Update the entries from the line containing "Image resolution: width=1200" through the line containing "will click(753, 243).", swapping "accomplish" for "carry out" and leaving everything else as it is.

* [DATASET ROWS]
________________________

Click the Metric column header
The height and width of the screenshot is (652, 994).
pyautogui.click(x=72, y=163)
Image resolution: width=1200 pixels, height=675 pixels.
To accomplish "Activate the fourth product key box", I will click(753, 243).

________________________

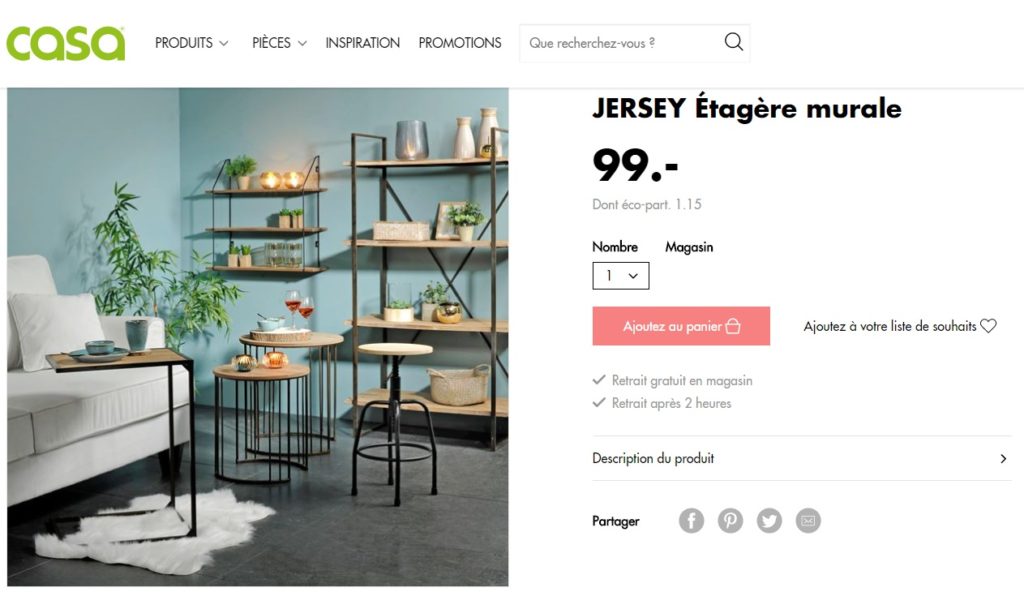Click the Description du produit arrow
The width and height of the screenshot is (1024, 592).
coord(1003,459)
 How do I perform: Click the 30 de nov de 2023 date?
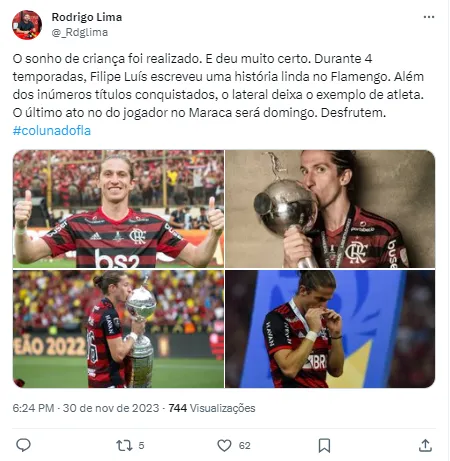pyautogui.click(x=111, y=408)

________________________

* [FULL ANSWER]
Image resolution: width=1200 pixels, height=675 pixels.
To carry out "Activate the fourth product key box", I will click(753, 243).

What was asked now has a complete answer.